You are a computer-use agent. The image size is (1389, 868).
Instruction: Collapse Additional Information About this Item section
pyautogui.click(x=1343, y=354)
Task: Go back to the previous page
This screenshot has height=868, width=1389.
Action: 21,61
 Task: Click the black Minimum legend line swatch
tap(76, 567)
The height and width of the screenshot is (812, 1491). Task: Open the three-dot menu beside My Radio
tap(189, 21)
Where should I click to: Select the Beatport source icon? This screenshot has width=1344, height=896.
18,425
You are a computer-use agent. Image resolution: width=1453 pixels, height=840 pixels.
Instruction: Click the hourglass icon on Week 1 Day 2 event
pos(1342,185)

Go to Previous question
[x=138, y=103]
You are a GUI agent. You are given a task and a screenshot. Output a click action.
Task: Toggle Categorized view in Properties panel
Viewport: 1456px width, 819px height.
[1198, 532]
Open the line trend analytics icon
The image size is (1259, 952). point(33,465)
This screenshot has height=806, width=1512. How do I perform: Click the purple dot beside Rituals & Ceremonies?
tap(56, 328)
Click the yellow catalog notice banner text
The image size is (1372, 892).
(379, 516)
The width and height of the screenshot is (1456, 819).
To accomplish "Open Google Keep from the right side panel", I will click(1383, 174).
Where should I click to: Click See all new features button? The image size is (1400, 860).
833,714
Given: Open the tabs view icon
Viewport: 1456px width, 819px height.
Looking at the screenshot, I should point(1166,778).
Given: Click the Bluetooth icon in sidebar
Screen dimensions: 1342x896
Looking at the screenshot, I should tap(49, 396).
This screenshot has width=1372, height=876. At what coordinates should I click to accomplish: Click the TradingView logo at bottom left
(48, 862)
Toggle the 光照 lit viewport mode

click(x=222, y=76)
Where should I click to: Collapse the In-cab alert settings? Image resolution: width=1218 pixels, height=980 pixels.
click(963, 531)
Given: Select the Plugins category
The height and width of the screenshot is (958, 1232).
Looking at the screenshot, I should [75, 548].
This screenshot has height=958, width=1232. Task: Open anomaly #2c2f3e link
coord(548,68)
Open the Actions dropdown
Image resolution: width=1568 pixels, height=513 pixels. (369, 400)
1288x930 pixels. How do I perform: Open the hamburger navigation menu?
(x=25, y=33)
◇ ◇ ◇ ◇ ◇
▶ **About this task**: In the listing above, how many of the lines contain the string "agent"? Respond with the number alone.

▶ **Reply to the exercise**: 3